Mar 18, 2014

Backups with rsync and zfs

As I mentioned before I’m running my own backup on a server that is running in my apartment. I didn’t really talk a lot about how this works, other than it is running on a HP Microserver with an encrypted ZFS RAID. So I wanted to also quickly jot down how the backup works. This is only set up for a single user right now because I’m the only one using it.

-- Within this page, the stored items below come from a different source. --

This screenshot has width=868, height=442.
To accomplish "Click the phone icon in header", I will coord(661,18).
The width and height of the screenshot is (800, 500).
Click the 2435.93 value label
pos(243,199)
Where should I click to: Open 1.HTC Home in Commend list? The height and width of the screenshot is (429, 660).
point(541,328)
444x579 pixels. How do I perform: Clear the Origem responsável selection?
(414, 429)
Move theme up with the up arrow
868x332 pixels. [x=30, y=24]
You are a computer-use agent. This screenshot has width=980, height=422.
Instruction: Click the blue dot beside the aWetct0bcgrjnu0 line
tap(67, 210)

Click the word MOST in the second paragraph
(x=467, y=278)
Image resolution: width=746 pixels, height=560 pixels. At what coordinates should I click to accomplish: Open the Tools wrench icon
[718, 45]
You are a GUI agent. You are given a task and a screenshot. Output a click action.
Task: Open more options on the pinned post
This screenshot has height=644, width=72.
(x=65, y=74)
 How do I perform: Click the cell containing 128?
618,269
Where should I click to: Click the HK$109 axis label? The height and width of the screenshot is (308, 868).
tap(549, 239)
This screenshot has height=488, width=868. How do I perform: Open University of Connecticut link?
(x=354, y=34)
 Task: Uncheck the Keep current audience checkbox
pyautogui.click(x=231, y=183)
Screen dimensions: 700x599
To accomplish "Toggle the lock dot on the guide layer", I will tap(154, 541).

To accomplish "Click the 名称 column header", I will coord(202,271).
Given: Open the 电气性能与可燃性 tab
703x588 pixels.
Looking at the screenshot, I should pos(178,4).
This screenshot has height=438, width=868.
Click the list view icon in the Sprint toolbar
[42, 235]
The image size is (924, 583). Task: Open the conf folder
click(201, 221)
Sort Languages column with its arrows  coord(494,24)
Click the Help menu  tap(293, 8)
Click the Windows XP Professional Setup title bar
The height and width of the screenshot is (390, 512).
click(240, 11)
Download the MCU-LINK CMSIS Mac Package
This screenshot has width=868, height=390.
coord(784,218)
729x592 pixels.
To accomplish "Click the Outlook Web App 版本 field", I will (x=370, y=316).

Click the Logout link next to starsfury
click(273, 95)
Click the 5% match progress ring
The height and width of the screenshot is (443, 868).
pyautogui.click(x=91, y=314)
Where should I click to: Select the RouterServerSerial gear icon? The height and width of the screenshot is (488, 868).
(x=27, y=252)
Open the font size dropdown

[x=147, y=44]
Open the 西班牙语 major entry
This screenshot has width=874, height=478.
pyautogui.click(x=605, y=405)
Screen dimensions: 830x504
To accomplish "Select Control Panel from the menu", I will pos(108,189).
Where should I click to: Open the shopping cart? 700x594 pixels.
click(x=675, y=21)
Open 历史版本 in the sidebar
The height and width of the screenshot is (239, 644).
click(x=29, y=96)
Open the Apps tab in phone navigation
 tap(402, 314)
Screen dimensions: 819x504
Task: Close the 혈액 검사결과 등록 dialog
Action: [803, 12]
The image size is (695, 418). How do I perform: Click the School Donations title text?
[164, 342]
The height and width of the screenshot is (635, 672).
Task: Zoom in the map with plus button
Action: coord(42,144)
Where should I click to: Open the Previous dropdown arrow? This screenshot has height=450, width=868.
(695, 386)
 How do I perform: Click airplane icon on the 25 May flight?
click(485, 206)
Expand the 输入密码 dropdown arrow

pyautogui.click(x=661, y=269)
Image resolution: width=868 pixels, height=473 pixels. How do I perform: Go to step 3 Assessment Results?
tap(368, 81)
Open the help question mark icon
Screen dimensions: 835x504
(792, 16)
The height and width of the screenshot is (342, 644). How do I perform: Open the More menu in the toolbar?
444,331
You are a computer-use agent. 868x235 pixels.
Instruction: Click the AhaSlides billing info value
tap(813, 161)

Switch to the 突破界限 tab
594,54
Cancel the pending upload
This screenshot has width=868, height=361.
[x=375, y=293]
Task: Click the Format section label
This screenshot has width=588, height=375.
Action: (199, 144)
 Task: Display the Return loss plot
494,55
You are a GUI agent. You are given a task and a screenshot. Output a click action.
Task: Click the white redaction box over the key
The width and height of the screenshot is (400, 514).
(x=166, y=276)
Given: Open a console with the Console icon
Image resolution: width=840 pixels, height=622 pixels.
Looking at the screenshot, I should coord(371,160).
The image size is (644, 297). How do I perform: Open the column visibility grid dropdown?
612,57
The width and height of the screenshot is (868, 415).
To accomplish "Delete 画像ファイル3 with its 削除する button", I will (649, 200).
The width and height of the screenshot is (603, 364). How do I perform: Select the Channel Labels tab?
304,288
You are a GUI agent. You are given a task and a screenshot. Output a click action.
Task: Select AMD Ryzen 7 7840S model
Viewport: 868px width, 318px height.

For me a backup has two important parts:

Have data in a different location
Be able to restore data from the past

The time sensitivity of those two properties are pretty different for me. For example I have chosen for myself that I’m happy with only being able to restore deleted data from the last day. So if I create something and delete it 5 hours later, I’m ok with not being able to recover it. On the other hand I’m very aware of the fact that my mailserver can disappear at any given time:

that moment when you want to make dinner and your mailserver disappears
— Daniel Schauenberg (@mrtazz) December 14, 2013

This is why I want to copy data to a remote location as often as possible (which for me means about every 15 minutes). And my setup is heavily based around those ideas. The core of the backup system is ZFS and a separate file system for each machine I want to backup. In order to have the ability to go back in time I use zfs snapshots. Every night the following script runs on my backup server and creates a snapshot for the day:

#!/bin/sh
# simple script to snapshot locations on a ZFS backup pool

timestamp=`date +%Y-%m-%d-%H:%M:%S`
for volume in $(ls /backup); do
  echo "Creating snapshot for ${volume} at date ${timestamp}"
  /sbin/zfs snapshot backup/${volume}@${timestamp}
done

And to make sure that I really do have snapshots I have this simple nagios script to tell me if the snapshotting worked last night.

#!/bin/sh

# nagios script to check age of backup snapshots

YESTERDAY=`date -v-1d +%Y-%m-%d`
EXITCODE=0

for backup in $(ls /backup); do
  zfs list -t snapshot | grep ${backup} | grep -q ${YESTERDAY}
  if [ $? != 0 ]; then
    echo "Snapshot of ${backup} missing for ${YESTERDAY}."
    EXITCODE=2
  fi
done

if [ ${EXITCODE} == 0 ]; then
  echo "All backup volumes were snapshotted on ${YESTERDAY}."
fi

exit ${EXITCODE}

And this check (which runs on all my servers because I have zpools everywhere) to tell me about the disk health of the backup zpool:

#!/bin/sh

# check for zpool health
ZPOOL=`which zpool`
EXITSTATUS=0
IFS=$'\n'

for line in $(${ZPOOL} list -o name,health | grep -v NAME | grep -v ONLINE)
do
  echo $line
  EXITSTATUS=2
done

if [ $EXITSTATUS == 0 ]; then
  echo "All pools are healthy."
fi

exit $EXITSTATUS

With this setup in place I can simply copy files into the file system that belongs to that machine and it will get snapshotted every night. And what’s an awesome tool to copy data? That’s right, rsync.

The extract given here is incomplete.